Saccharomyces cerevisiae (BY4741)
GRAS baker's yeast — the model eukaryote. Being a eukaryote, it can host human nuclear receptors and GPCRs, unlocking sensing of steroids, hormones, and other eukaryotic-specific ligands that bacteria cannot detect. dCas9 CRISPRi/CRISPRa are well established.
Identity
- Species
- Saccharomyces cerevisiae
- Strain
- BY4741
- NCBI taxid
- 559292
- Genome
- GCF_000146045.2
Safety
- Biosafety level
- BSL-1
- Pathogenic
- No
- GRAS
- Yes — FDA GRAS; millennia of safe use in baking and brewing; EFSA QPS.
- Biocontainment
- Auxotrophic markers (his3, leu2, ura3, met15) standard; well-developed containment.
- BSL-1 basis
- ABSA Risk Group 1; FDA GRAS.
Eukaryote (fungus), not a bacterium — enables nuclear-receptor and GPCR-based biosensors.
Traits
- Oxygen
- facultative
- Optimal temp
- 30 °C
- Doubling time
- ~90 min
- Spore-forming
- No
- Transformable
- Yes
Engineering
- CRISPR tooling
- dCas9 CRISPRi/CRISPRa established in yeast (Gilbert/Smith labs).
- Common promoters
- pTEF1, pGAL1 (galactose-inducible), pADH1, pCYC1
- Selection markers
- URA3, LEU2, HIS3, KanMX
- Toolkits
- MoClo-YTK (Yeast Toolkit), EasyClone
Biosensors using this chassis
Androgen sensor (AR + CRISPRa)
Detects androgens (testosterone and anabolic-steroid mimics) in water and sport/clinical samples using the human androgen receptor expressed in GRAS yeast — a eukaryotic sensing class bacteria cannot do — gating a CRISPRa circuit driving a fluorescent reporter.

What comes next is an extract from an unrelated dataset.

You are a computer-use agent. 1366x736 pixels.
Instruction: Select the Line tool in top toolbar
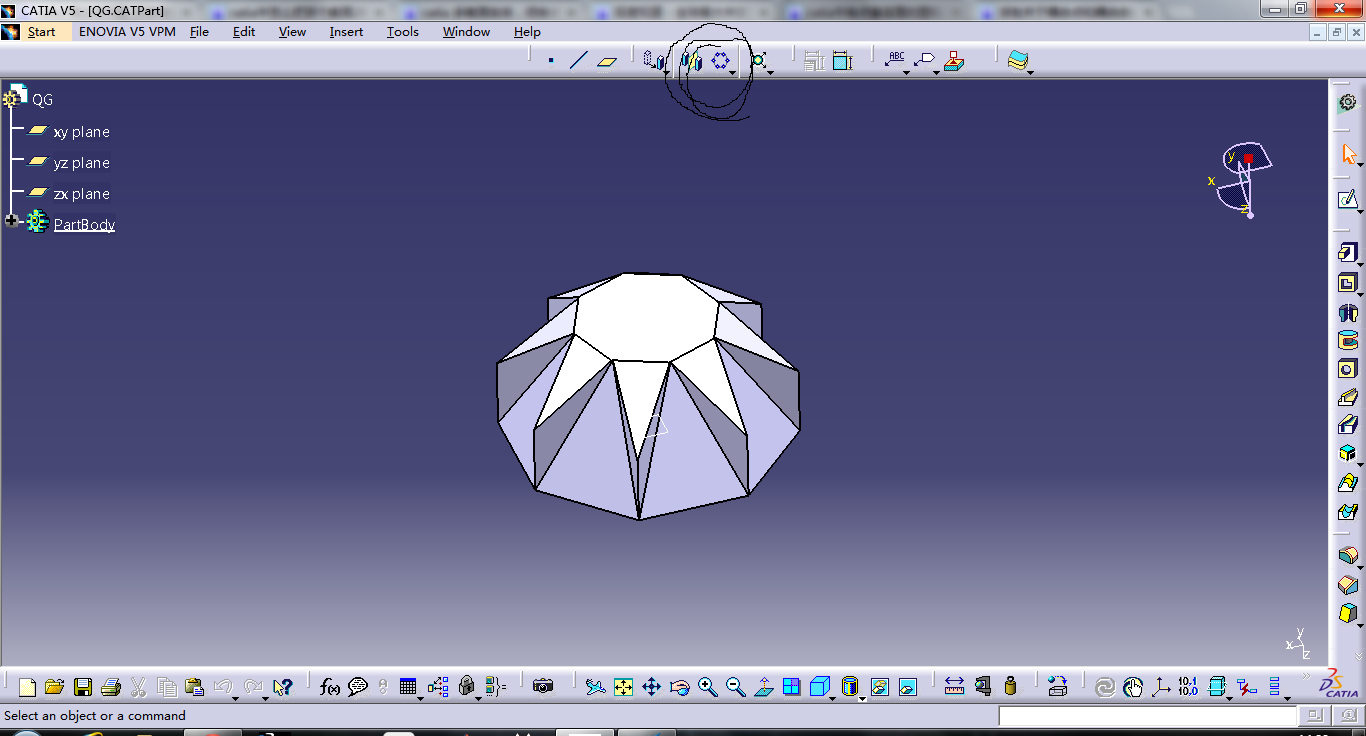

Copper sensor (ACE1 + CRISPRa)
Detects copper in water using the native yeast copper-responsive activator ACE1 and its CUP1 promoter, gating a CRISPRa circuit driving a fluorescent reporter, in GRAS baker's yeast.

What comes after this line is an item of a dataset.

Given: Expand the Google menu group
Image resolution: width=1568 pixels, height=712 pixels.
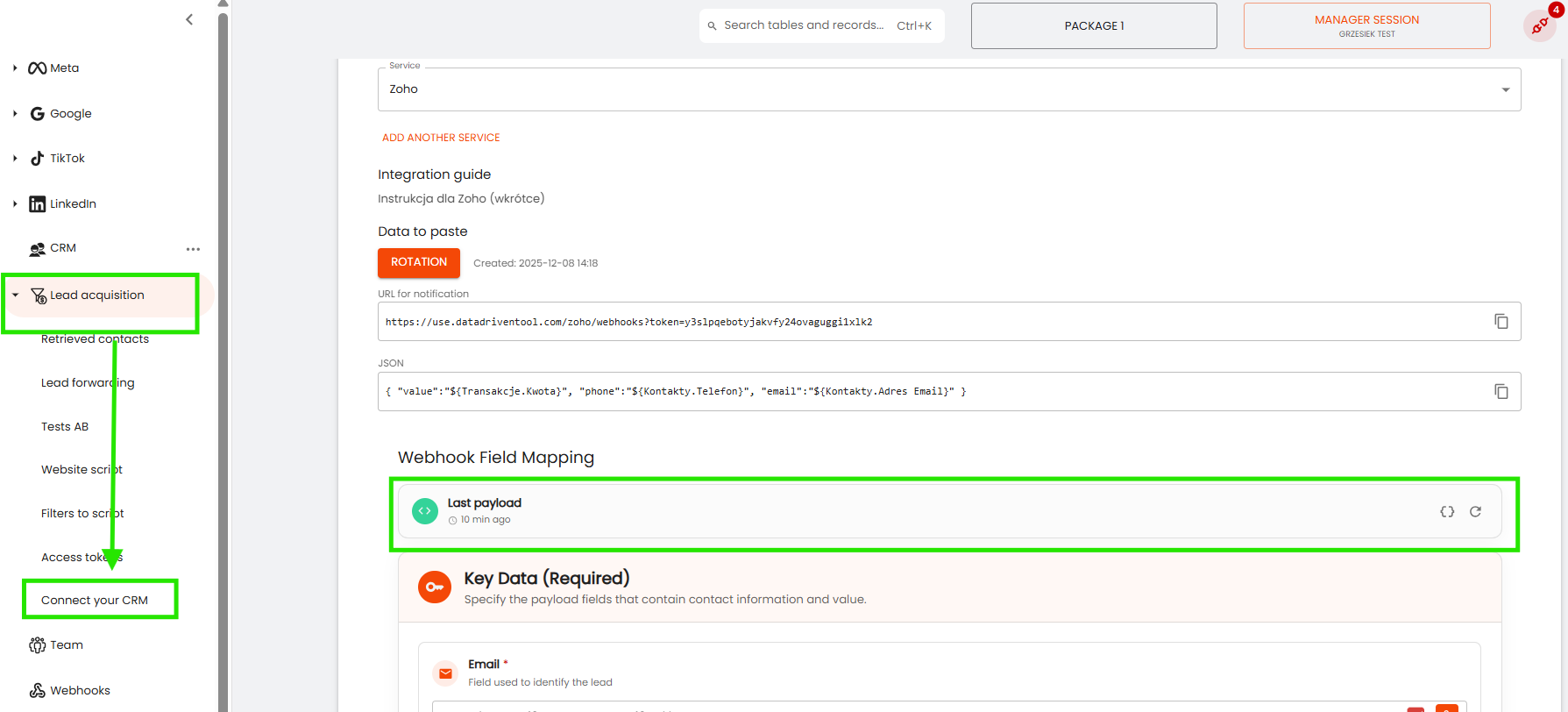Looking at the screenshot, I should 15,113.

Estrogen / endocrine-disruptor sensor (ERα + CRISPRa)
Detects estrogens and estrogenic endocrine-disrupting chemicals in water. Uses the human estrogen receptor (ERα) expressed in GRAS baker's yeast — a eukaryotic sensing class bacteria cannot do — gating a CRISPRa circuit driving a fluorescent reporter.